## start EXERCISE INPUT

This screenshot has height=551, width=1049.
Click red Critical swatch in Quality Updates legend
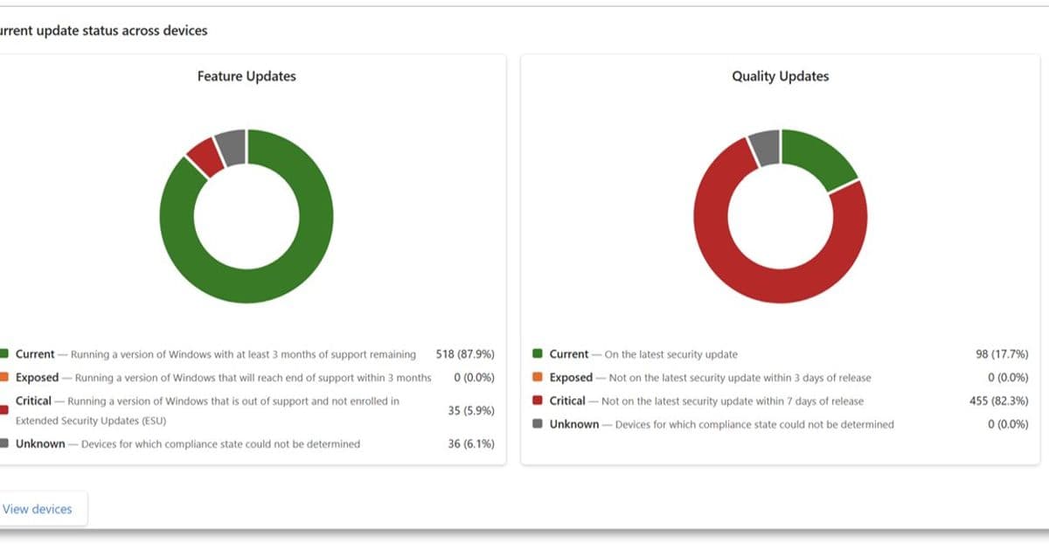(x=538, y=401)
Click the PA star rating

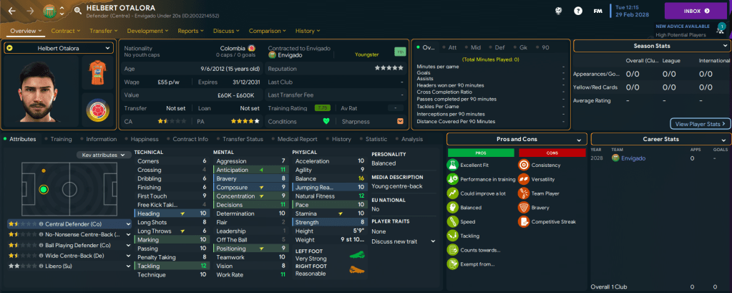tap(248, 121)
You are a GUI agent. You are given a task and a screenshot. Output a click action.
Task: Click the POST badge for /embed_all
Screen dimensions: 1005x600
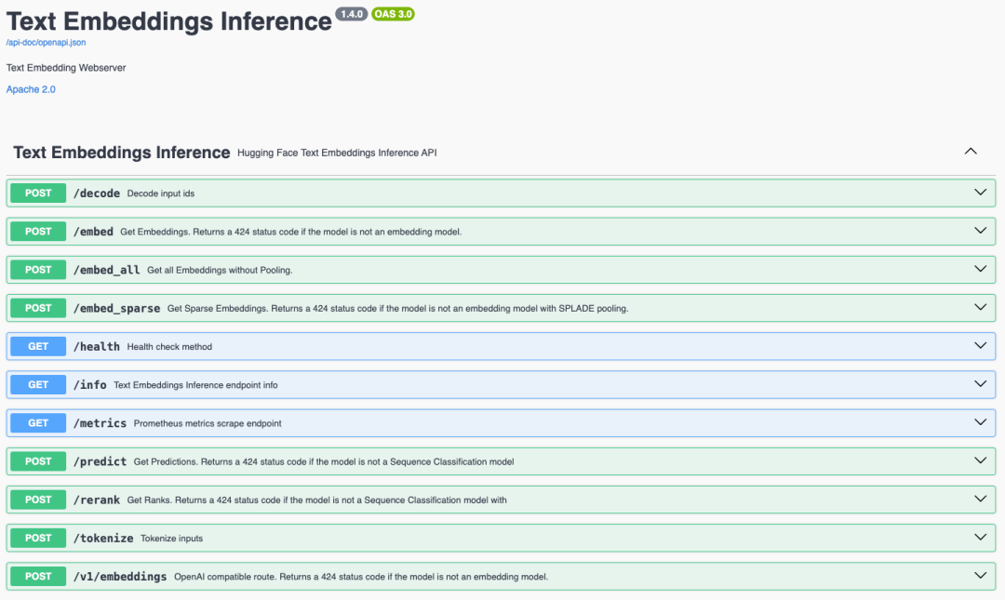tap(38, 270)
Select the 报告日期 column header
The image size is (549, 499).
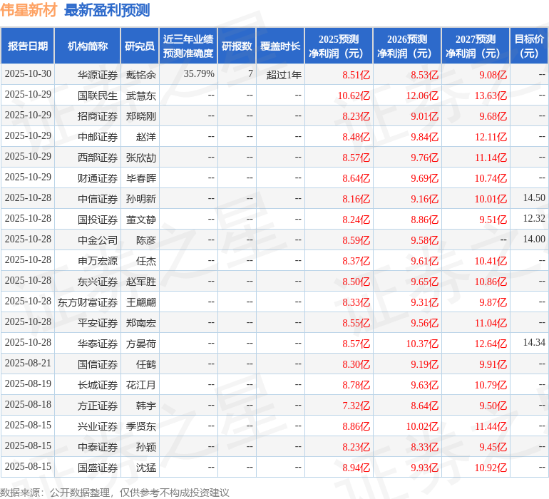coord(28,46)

## end EXERCISE INPUT
## start EXERCISE INPUT

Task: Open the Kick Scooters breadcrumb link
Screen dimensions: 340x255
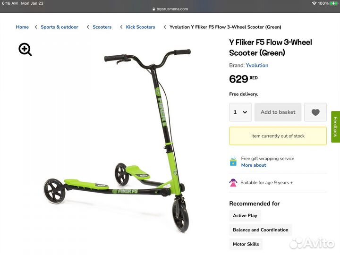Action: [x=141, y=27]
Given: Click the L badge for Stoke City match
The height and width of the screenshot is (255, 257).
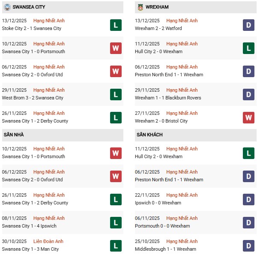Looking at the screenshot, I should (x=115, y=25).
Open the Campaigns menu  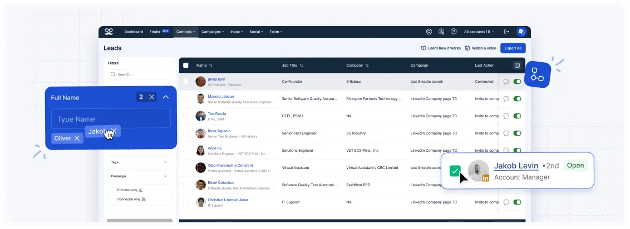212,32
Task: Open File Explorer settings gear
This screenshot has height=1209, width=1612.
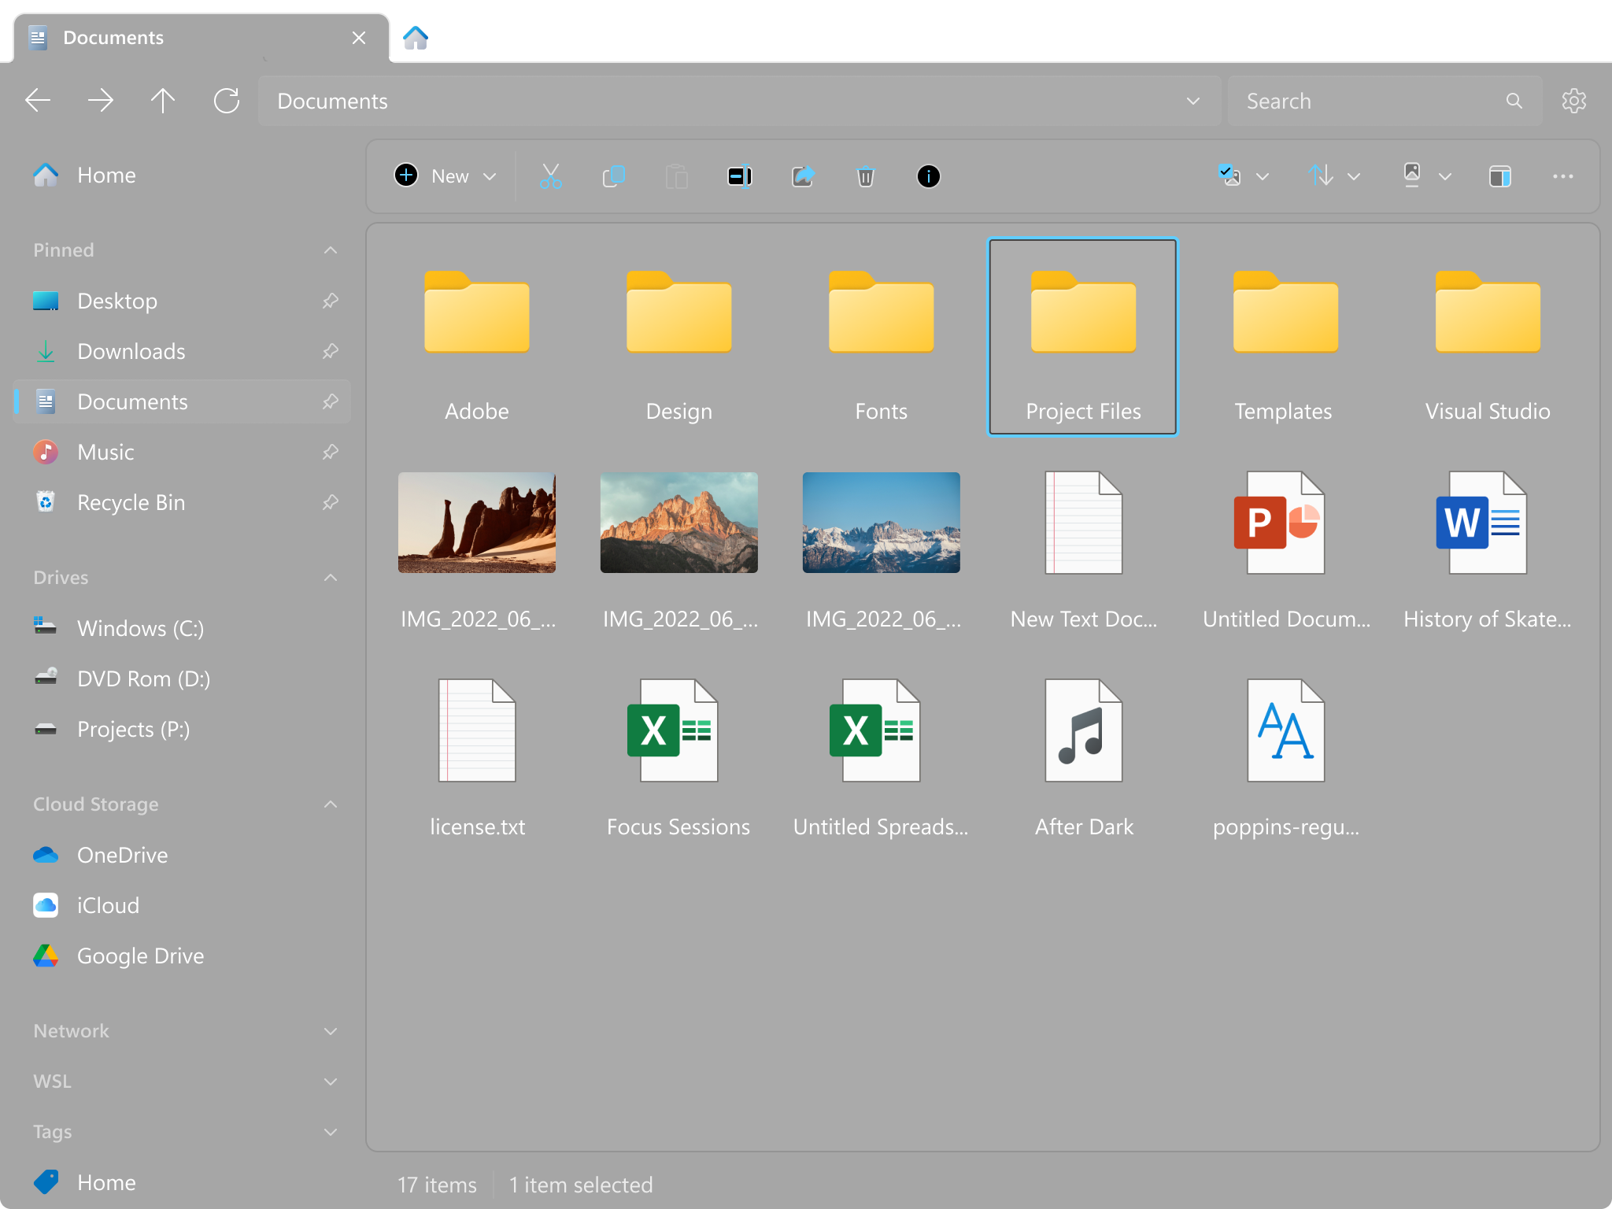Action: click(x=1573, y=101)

## end EXERCISE INPUT
## start EXERCISE INPUT

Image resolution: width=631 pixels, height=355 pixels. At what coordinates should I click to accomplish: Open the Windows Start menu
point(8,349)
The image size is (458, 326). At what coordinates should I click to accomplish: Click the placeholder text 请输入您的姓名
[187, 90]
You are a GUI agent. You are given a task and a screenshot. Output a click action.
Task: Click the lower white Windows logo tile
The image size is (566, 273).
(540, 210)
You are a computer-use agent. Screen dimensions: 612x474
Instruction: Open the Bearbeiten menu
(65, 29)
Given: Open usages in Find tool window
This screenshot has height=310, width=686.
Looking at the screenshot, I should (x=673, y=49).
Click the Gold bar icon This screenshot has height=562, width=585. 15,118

## end EXERCISE INPUT

* YOUR TASK *
Render the items as a JSON list of strings, one string per line, beginning with the line containing "This screenshot has height=551, width=1049." and continuing through the line containing "tap(248, 121)", with blank lines omitted and the pictures excluded.

* SOLUTION TO THE EXERCISE *
[
  "This screenshot has height=551, width=1049.",
  "Click red Critical swatch in Quality Updates legend",
  "(x=538, y=401)",
  "Click the PA star rating",
  "tap(248, 121)"
]